One of the fun things about jazz is playing solos. Under a particular underpinning of groove and chord changes, one is given the opportunity to improvise whatever moves you. It’s like speaking extemporaneously, without a script, using the musical vocabulary of riffs and scales and harmony. The thing is, improvising requires a great deal of practice. It might sound counter-intuitive, but making up something out of nothing requires lots and lots and lots of preparation.

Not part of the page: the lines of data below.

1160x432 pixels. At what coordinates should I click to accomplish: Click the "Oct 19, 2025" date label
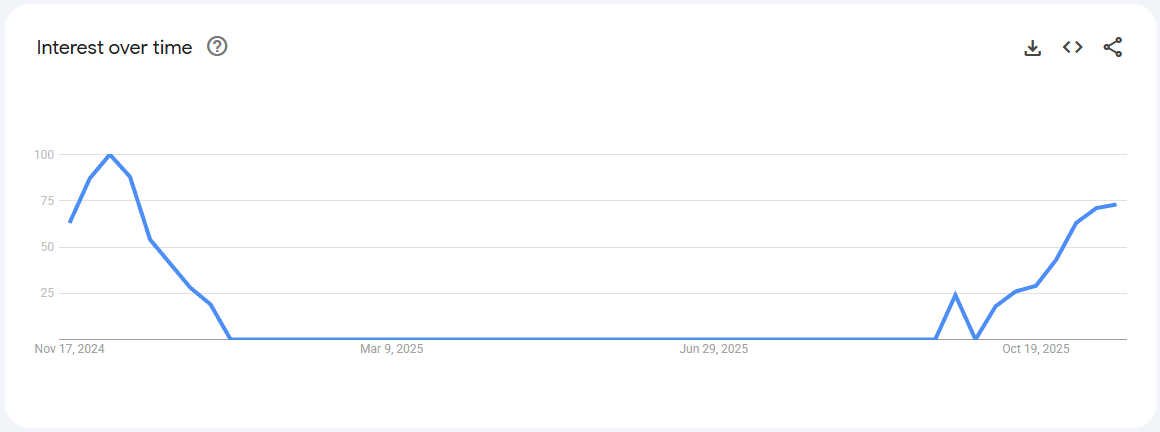click(1036, 349)
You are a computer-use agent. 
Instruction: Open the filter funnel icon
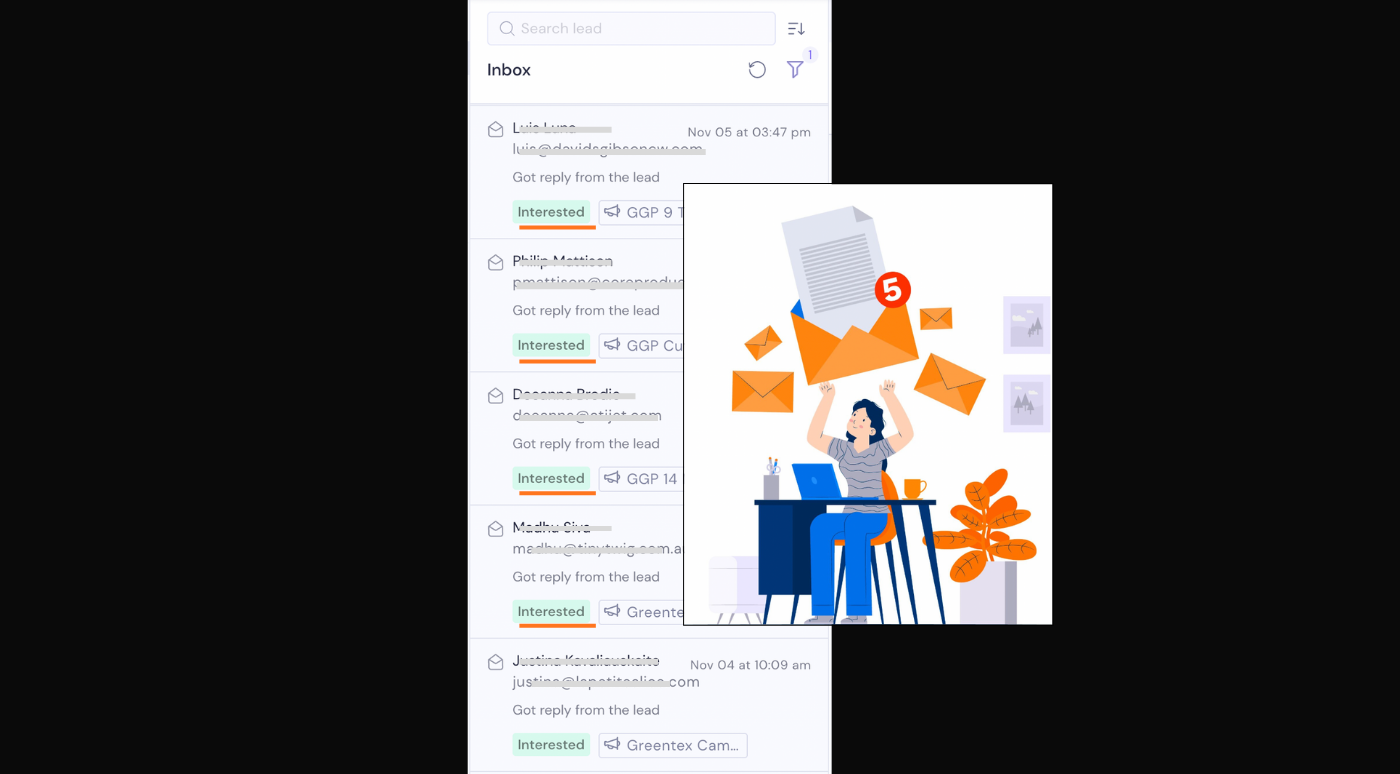[795, 69]
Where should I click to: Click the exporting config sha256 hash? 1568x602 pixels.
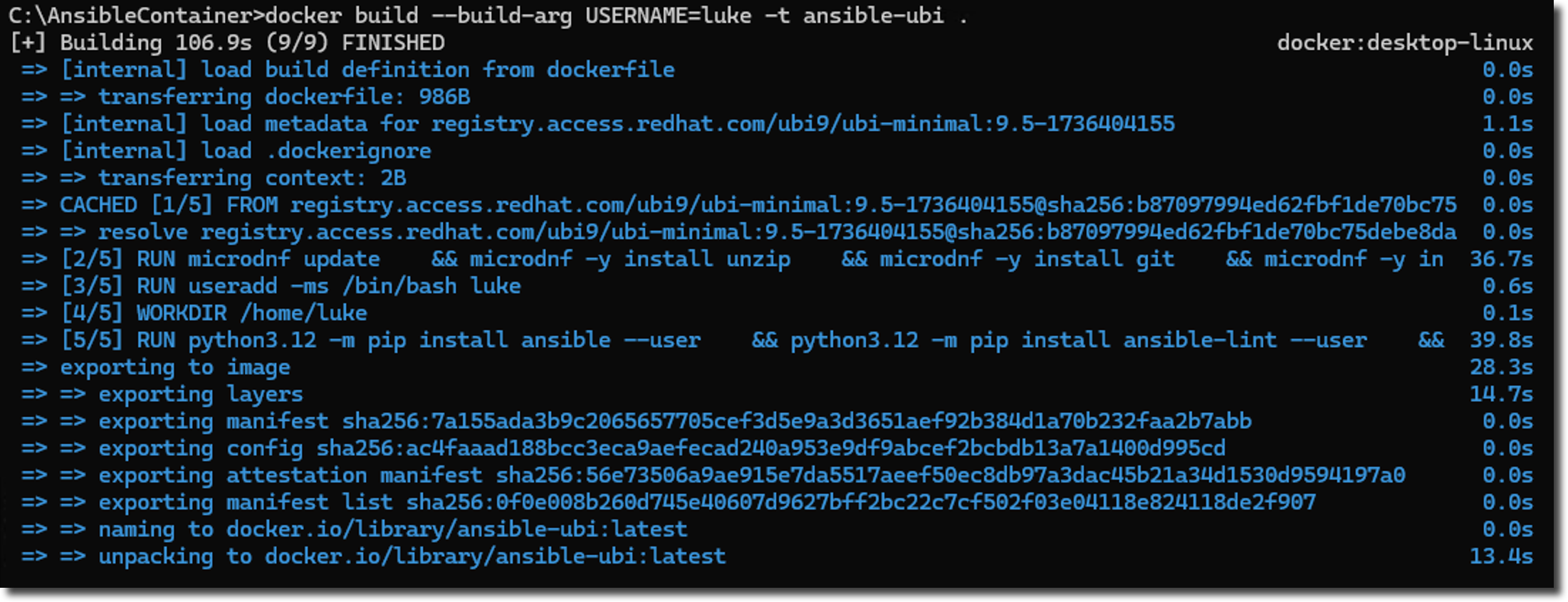771,448
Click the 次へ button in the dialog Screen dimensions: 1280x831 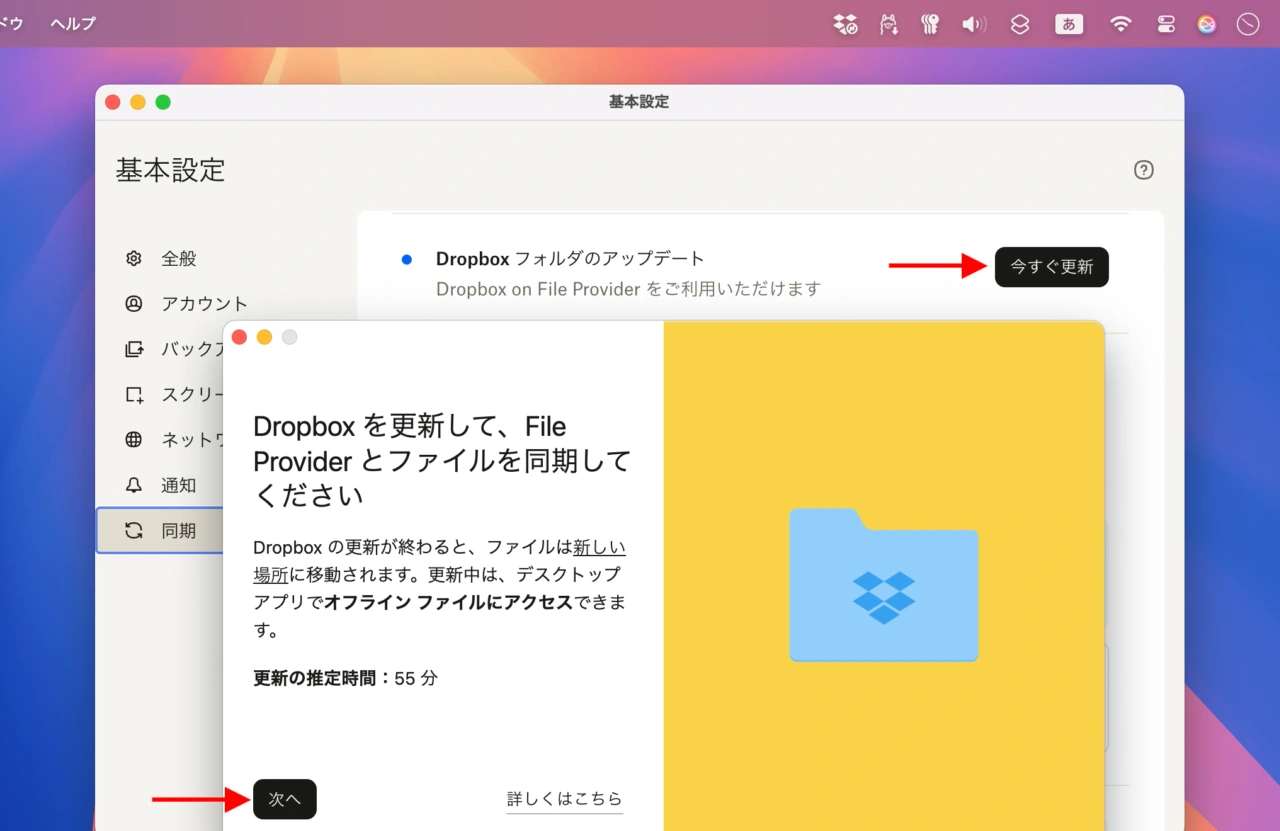(285, 799)
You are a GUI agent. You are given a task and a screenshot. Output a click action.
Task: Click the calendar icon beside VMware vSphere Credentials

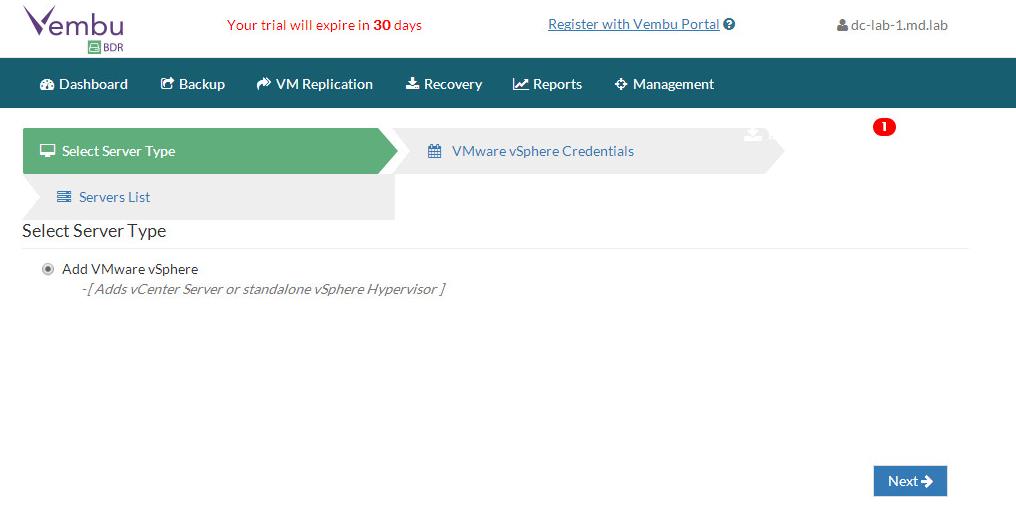(434, 151)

It is through practice that muscle memory is formed, technique is honed, musical phrases are discovered, and one’s unique voice becomes defined. This is just as true for the concert pianist, the modern dancer, the sushi chef, the rapper, the oil painter. Practice is not for the sake of perfection, but for the sake of greater expression. For those of us who strive toward greater expression in our art forms, practice is a necessary—and gratifying—aspect of our craft.

Perfection is Boring

One of my current favorite guilty pleasures is the youtuber, Rick Beato. In fact, every musician I know loves this guy’s channel. And for good reason.

One of the things Beato brilliantly demonstrates is how modern techniques like quantization and autotune—methods now commonly used in all recording studios—are stripping the humanity out of music. Without the imperfections of the human voice, or the ebb and flow of tempo, or the simple slight variations between takes, we lose a piece of what makes music alive.

The point he makes is that music is an expression of people, not of some artificial, computer-generated pop sensibility. So much of the current genre is produced to be perfectly in tune, perfectly in tempo, perfectly crafted for maximum pop. But why does it feel lifeless and boring?

In our souls, I believe we still crave expressions of the heart. This is why we still favor micro-brewed beer and handcrafted items and avant-garde bistros. This is why generations of young people still listen to the music of decades past. As humans made in the image of God, we should strive to be human in our art. In the most un-boring way possible.

As Christian artists, our model for creation is found in Genesis 1. Our Creator God creates cosmos from chaos—the stars, the planets, the seas and the sky, the dry ground, plants and animals. And at the end of every day, He never said it was perfect. He said it was good.

It is in our humanity that God finds the very good.